- [Kutipan Bacaan]:

-----

Tapi saat waktunya tiba, ALLAH kasih kita kesadaran kalo semua yang kita lakuin selama ini bener-bener gak guna, cuma maen-maen, seneng-seneng, samasekali ga ada manfaatnya. Saat waktunya tiba, ALLAH kasih pilihan lain yang lebih baik untuk kita melangkah jalanin hidup, walopun jalannya gak gitu mulus, banyak kerikil, duri, bahkan lubang-lubang yang bisa ngehambat langkah kita, jalan yang keliatannya panjaaang banget, tapi diujung sana jelas finishnya, jaminan dari ALLAH yang uda nunggu kita dengan ridho & rahmatNYA, dengan syurgaNYA. Bukan jalan yang selama ini kita laluin, jalan yang rasanya mulus-mulus aja, lempeng lancar tanpa hambatan, padahal muter-muter entah kemana, gak jelas tujuannya, gak tau dimana ujungnya, jalan yang syetan buat untuk nyibukkin diri kita supaya tersesat jauh dari jalan yang uda ALLAH siapin, Neraka lah akhirnya. Dan saat waktunya tiba, itulah waktu dimana ALLAH ngijinin kita untuk berHijrah. Berusaha meniti jalan menuju rahmat ALLAH, berusaha pindah dari tempat gak kondusif yang selama ini kita diami, berusaha pindah dari lingkungan super kacau yang selama ini kita gauli, berusaha tampil berani dengan keputusan kita untuk menjadi asing kembali didunia ini. Bismillah :)
Hijrah. Awalnya akan selalu mengejutkan, menjadi seorang yang aneh, asing, bahkan untuk diri kita sendiri. Dimana kita berada ditempat yang berbeda, dengan udara berbeda, hembus angin berbeda, corak langit berbeda, bahasa berbeda, juga penampakan-penampakan manusia yang berbeda. Diri kembali menjadi teko kosong, lengkap dengan saringannya. Yang siap nerima hal-hal baru entah baik entah buruk, terus semuanya difilter, berharap cuma kebaikan yang akhirnya ngendap didalem situ. Semoga :)

-----

- [Latihan Tertulis]: Sebutkan benda yang menjadi perumpamaan diri saat awal berhijrah menurut kutipan bacaan. Daftar berikut merupakan bahan terpisah dari kutipan bacaan.

- [Bagian Data]:
-----

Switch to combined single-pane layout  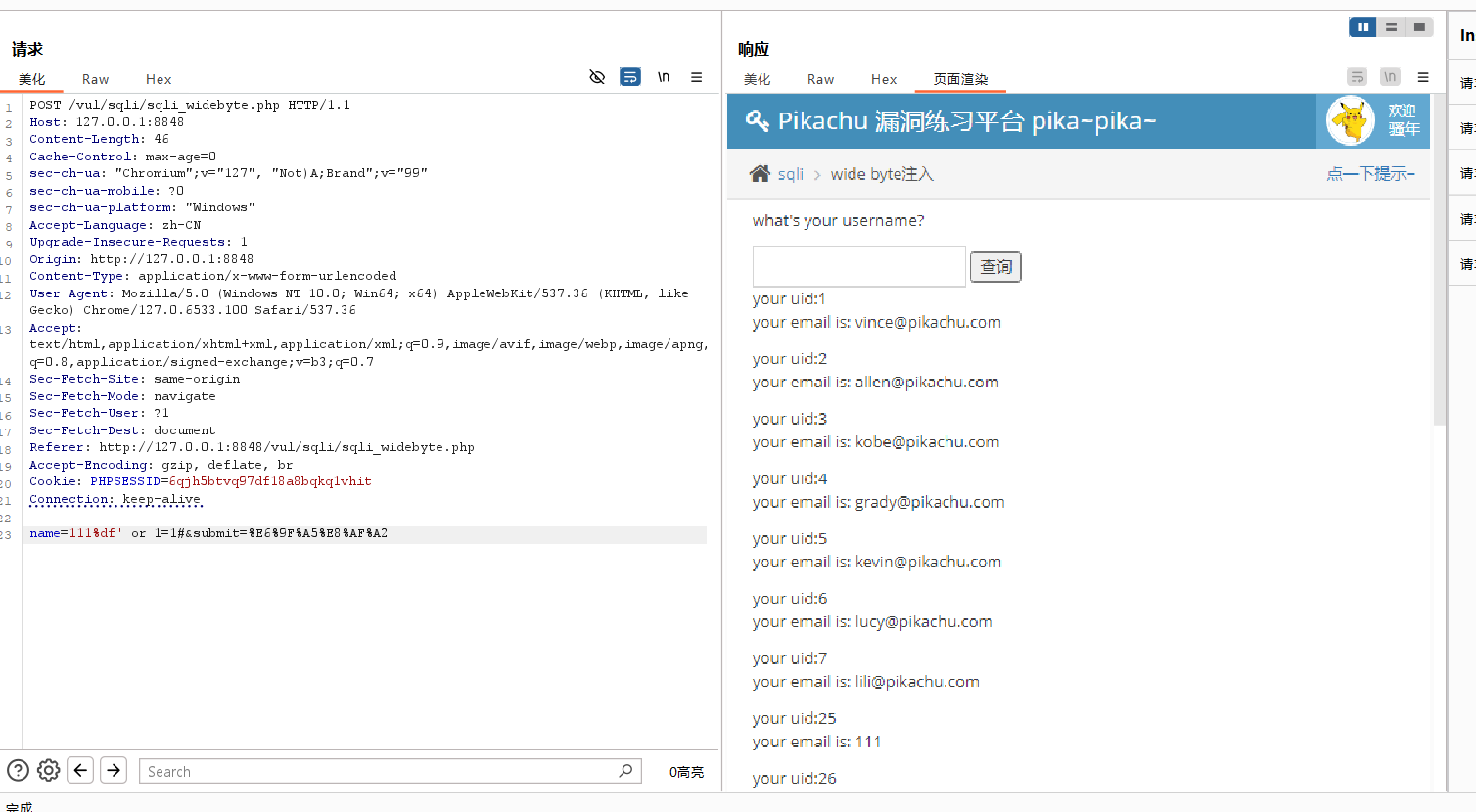coord(1419,27)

-----

- [Jawaban Soal]: Teko kosong, lengkap dengan saringannya.